Pai era meu maior fã, e adorava ler meus poemas para seus amigos na sala lá de casa, sempre cheia de gente. Lia e lembrava que esse fenômeno era coisa hereditária, afinal ele veio de uma família de repentistas, passando de pai para filho; e que, infelizmente, ele não escrevia, mas sua filha ali sim, escrevia, era uma poetisa. Depois desse discurso, ele lia um poema que eu lhe dava num papel à parte. Não lhe mostrava meu caderno, ali havia poemas de amor. Ele pedia, pedia, pedia para ler o caderno todo, e eu negava. Só que num domingo de um certo mês não teve jeito, não tive mais como negar, e ele ficou na sala de janta passando as folhas de meu caderno, lendo todos os meus poemas; do quarto eu ouvia o barulho das folhas passando, meu coração angustiado. Esta foi a maior noite de minha vida. Quando amanheceu ele não me disse nada, nada, nada.
Mas lancei um livro, e pai se reconciliou com minha poesia, totalmente.
Eu era uma jovem escritora. Não bonita nos padrões estabelecidos, mas era jovem. E tinha o mundo aos meus pés.
Um homem sempre fica vulnerável diante de uma mulher que escreve. Principalmente se ela for jovem, e bela.
Fico pensando em Clarice, Cecília, Hilda Hilst e suas auras brilhando no universo masculino.
Os homens adoram as mulheres que escrevem: talvez seja um fetiche, um assombro; talvez percebam uma certa masculinidade na mulher que escreve; ou uma feminilidade exacerbada. "Ah, você escreve?", já ouvi isso de muitos homens, e o tom foi sempre de doçura, principalmente de curiosidade; mais ainda quando eu era jovem e saí de minha província direto para a universidade em Feira de Santana. Se os chegantes na província já ficavam embasbacados de lá encontrar, naquele fim de mundo, uma jovem de cabelo comprido que escrevia e publicara um livro, imagine na cidade grande. Os professores me tratavam de maneira diferente. E eu me sentia especial.

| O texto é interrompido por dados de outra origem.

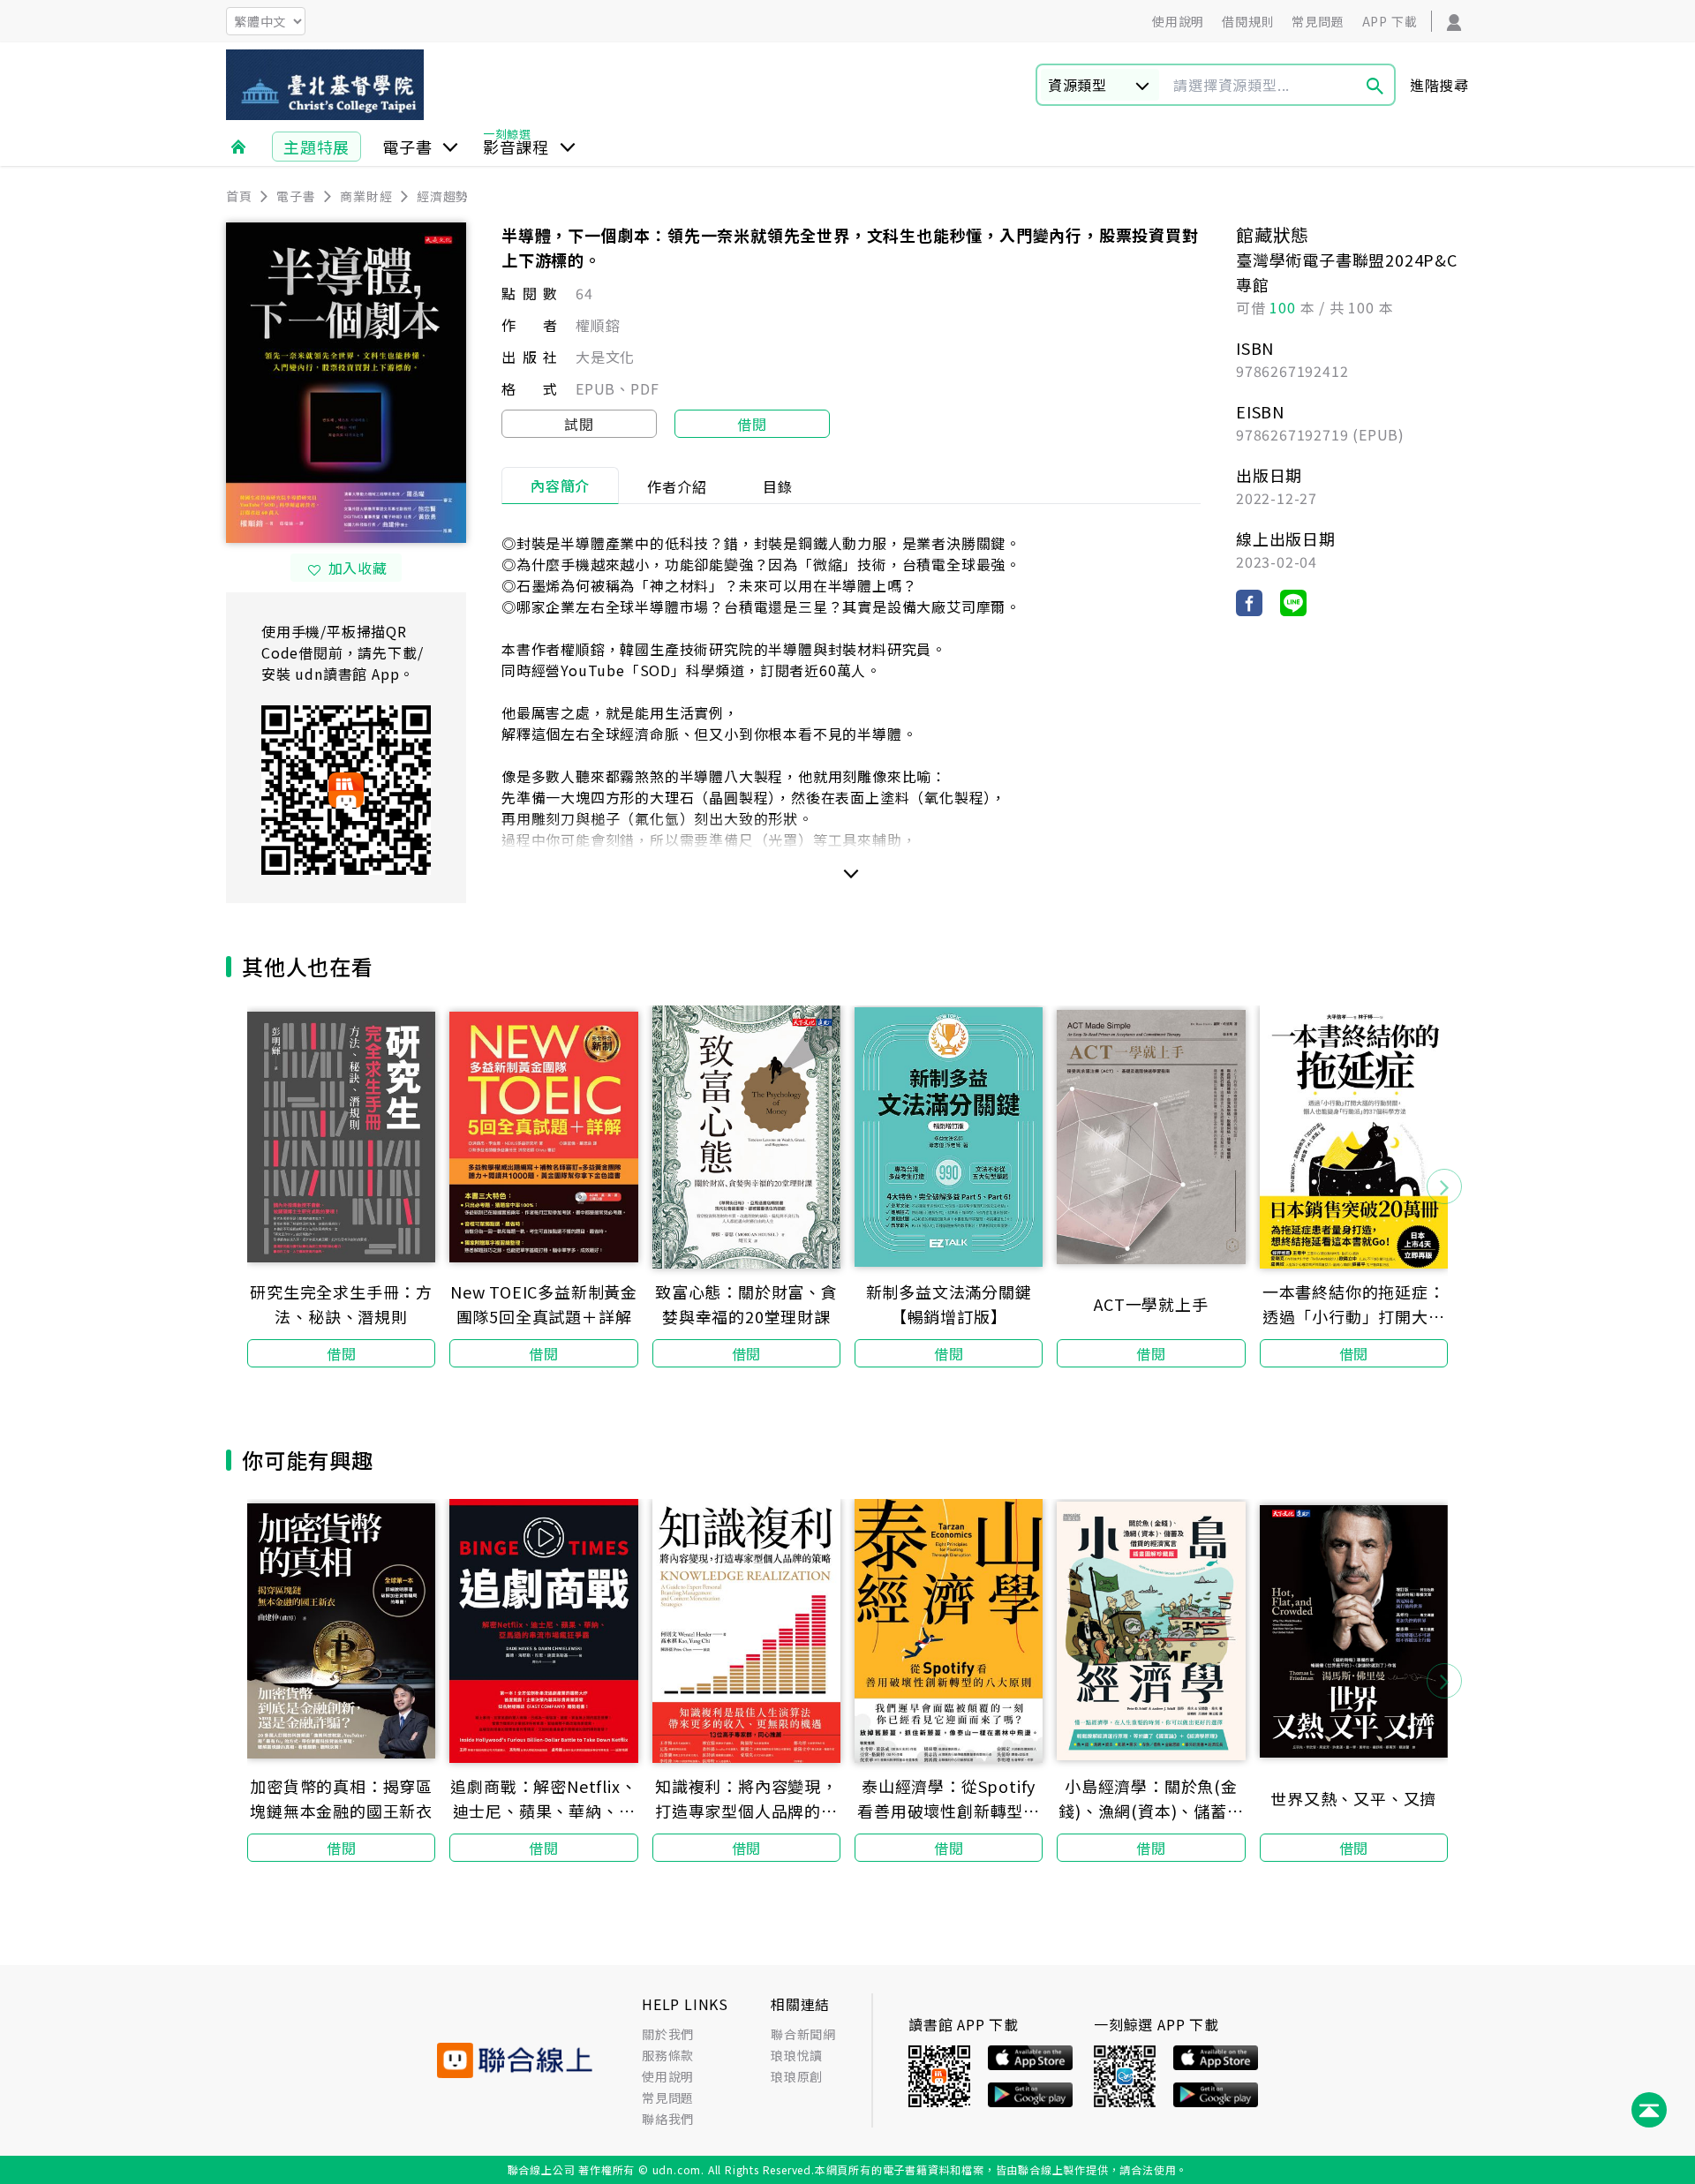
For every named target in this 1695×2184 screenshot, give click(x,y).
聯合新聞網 (803, 2034)
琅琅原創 (797, 2076)
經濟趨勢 (443, 196)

Eu era jovem, tinha uma beleza exótica, e escrevia razoavelmente. Era um objeto exótico. Eu chamava a atenção, acredito, mais pelo fato de eu ser uma mulher que escreve, de que pela qualidade daquilo que escrevia.
Estou escrevendo tudo isso aqui e me lembrando da amizade grandiosa de Mario Quintana e Bruna Lombardi. Mario adorava a poesia de Bruna. Ou a sua beleza? Ou essa coisa estranha e maravilhosa que é uma mulher bela que escreve?